I have a more intuitive explanation of Q and K. Q (Query) is like a search query...

I have a more intuitive explanation of Q and K.

Q (Query) is like a search query. K (Key) is like a set of tags or attributes of each word that the query can look for.

Imagine the self-attention scores for the sentence ”The chicken crossed the road because it wanted to get to the other side.”

Let’s look specifically at the word “it”. We can imagine the matrix Q_it as a representation of attributes of the word we want “it” to gain context from. For example, “it” is a pronoun, and therefore gains context from nouns. Therefore, the matrix Q_it might have some representation of “noun” in it, because we want it to take context from nouns.

In other words, one of the goals during the training process of a transformer network is to train a weight W_q to map a word to a matrix representation of attributes of words it gains context from. So W_q should map any word that’s a pronoun to a noun query.

Similarly, K can be thought of as a representation of attributes of each word. So K_chicken should also have a “noun” tag. So one of the goals during training is to train W_k, that maps the latent-space representation of a word (chicken) to a matrix representation (K_chicken) of it’s important attributes (noun).

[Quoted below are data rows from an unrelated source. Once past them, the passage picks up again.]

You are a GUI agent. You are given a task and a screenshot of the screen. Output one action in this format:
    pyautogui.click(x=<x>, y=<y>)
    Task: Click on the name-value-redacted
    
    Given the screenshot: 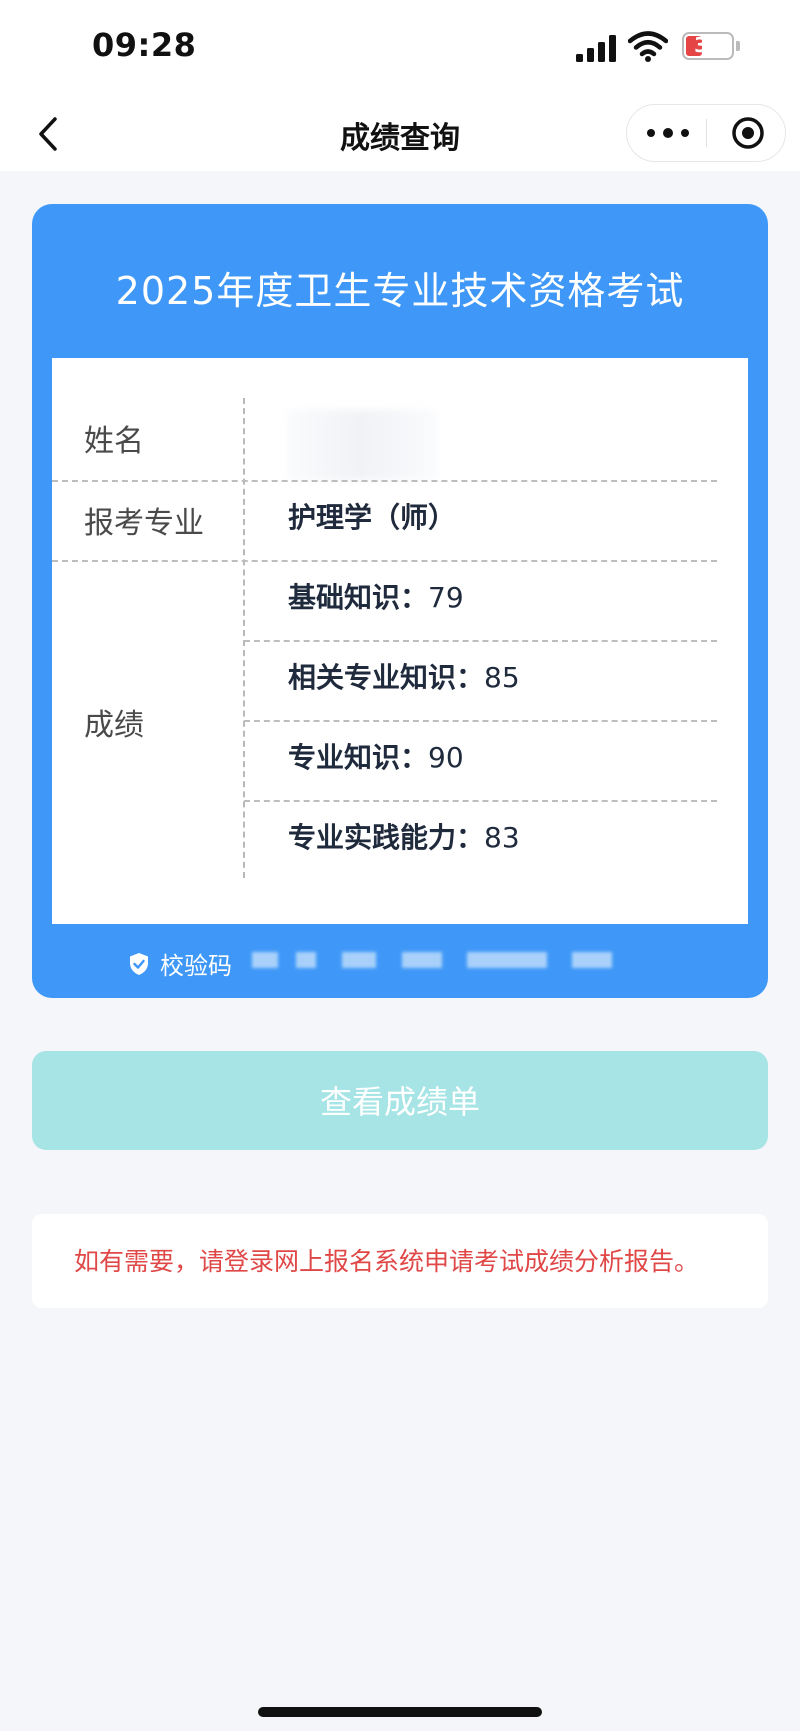 What is the action you would take?
    pyautogui.click(x=362, y=445)
    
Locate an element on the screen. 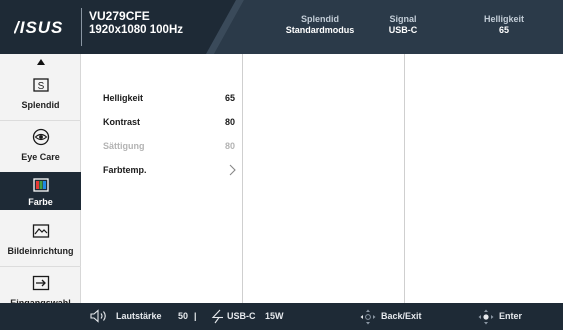  eye-care-icon is located at coordinates (41, 137).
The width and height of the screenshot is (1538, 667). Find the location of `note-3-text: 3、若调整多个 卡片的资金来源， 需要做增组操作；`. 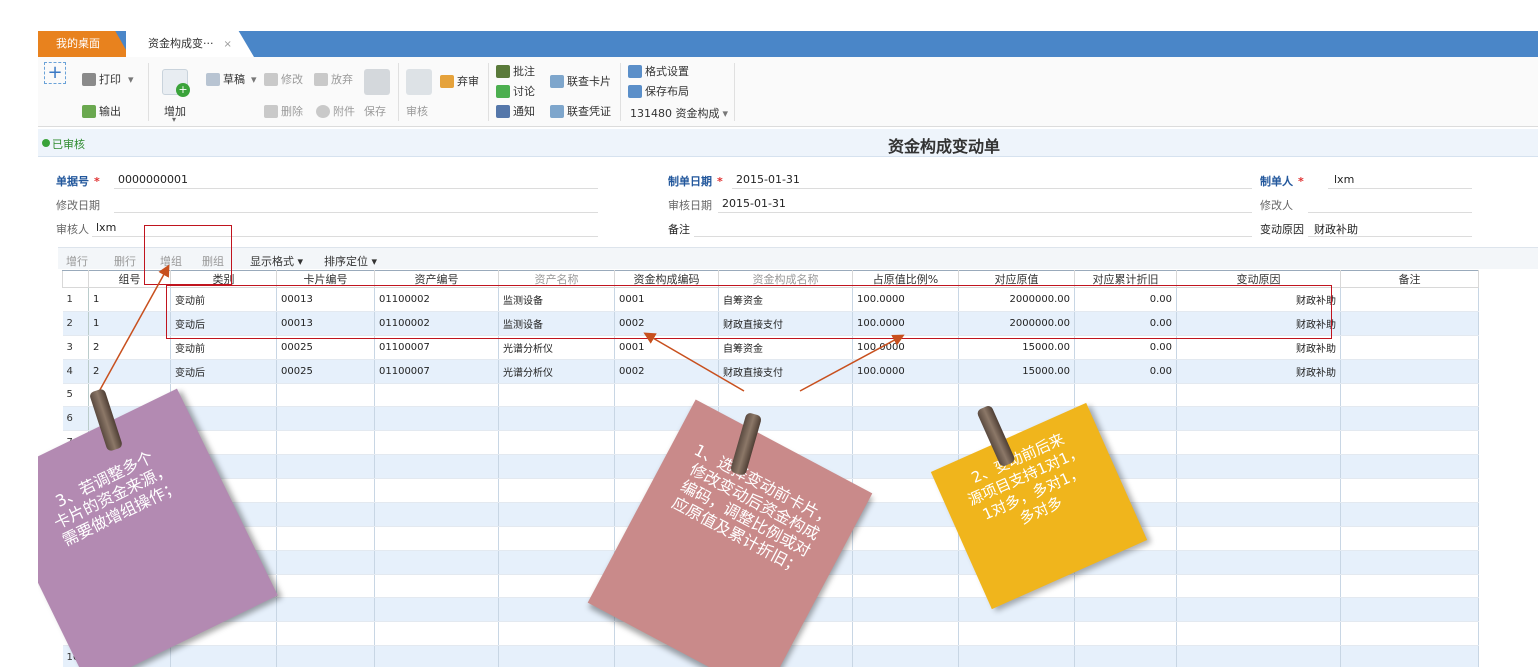

note-3-text: 3、若调整多个 卡片的资金来源， 需要做增组操作； is located at coordinates (116, 498).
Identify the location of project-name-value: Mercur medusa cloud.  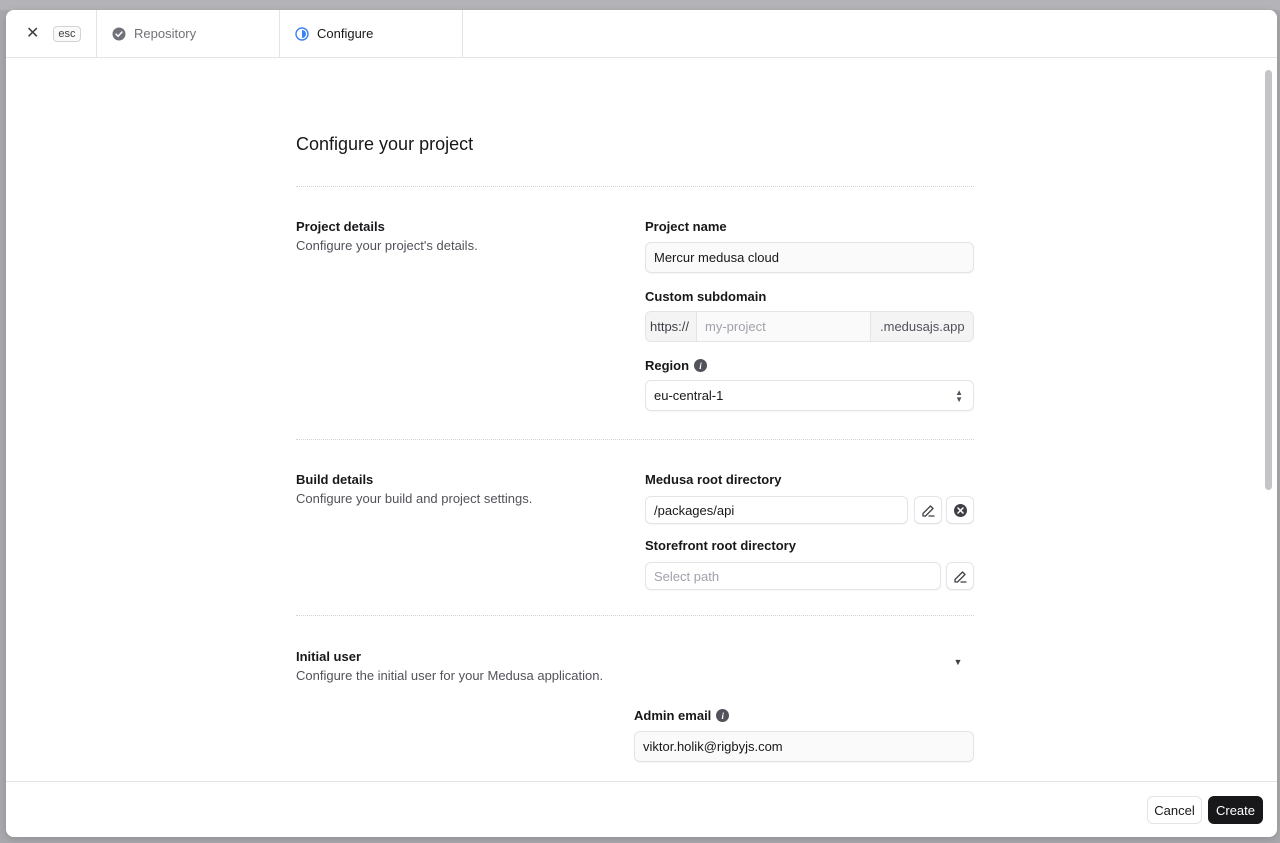
(716, 258).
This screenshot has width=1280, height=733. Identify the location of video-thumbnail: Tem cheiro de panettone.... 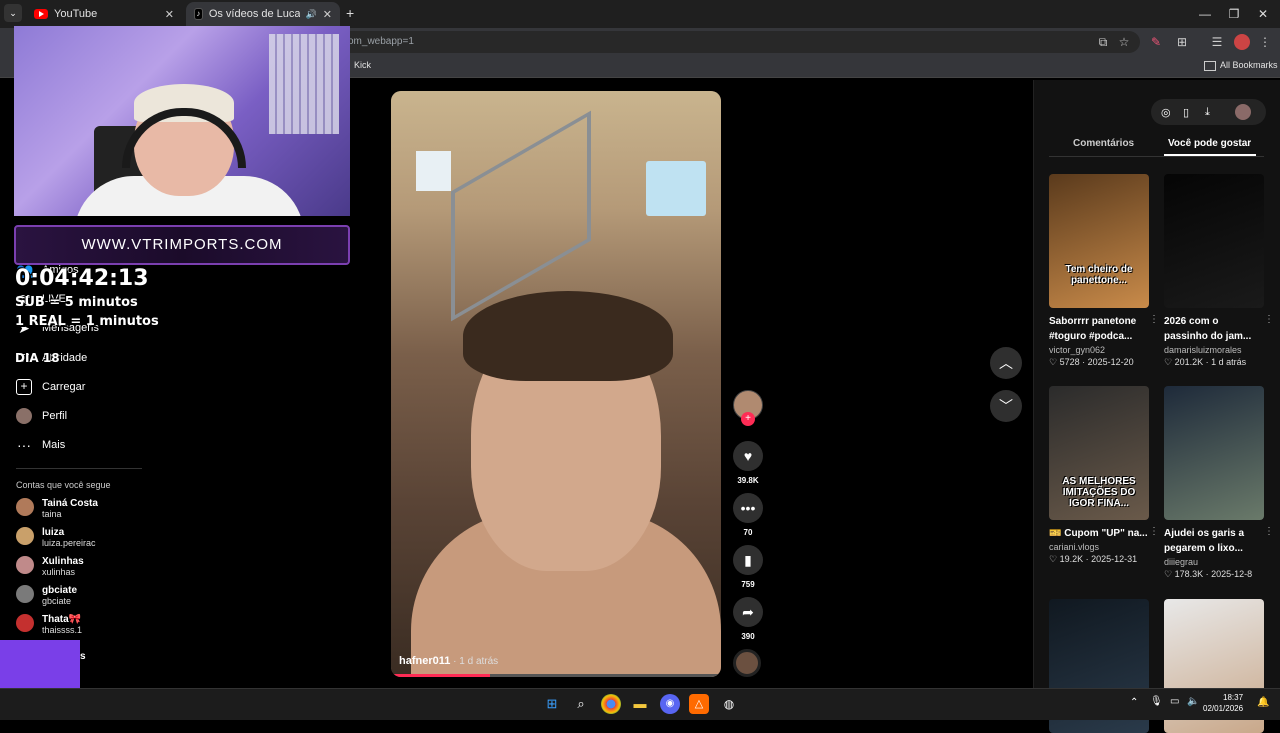
(1099, 241).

When we take the dot product of Q and K, what we’re finding is the similarity between those 2 matrices. In other words Q_it * K_chicken should have a high value because “it” is looking for nouns in it’s query, and “chicken” is a noun.

Obviously this is a very human-centric explanation and how the weights W_q and W_k are trained in practice may not align perfectly with human interpretable concepts, but hopefully helps with understanding.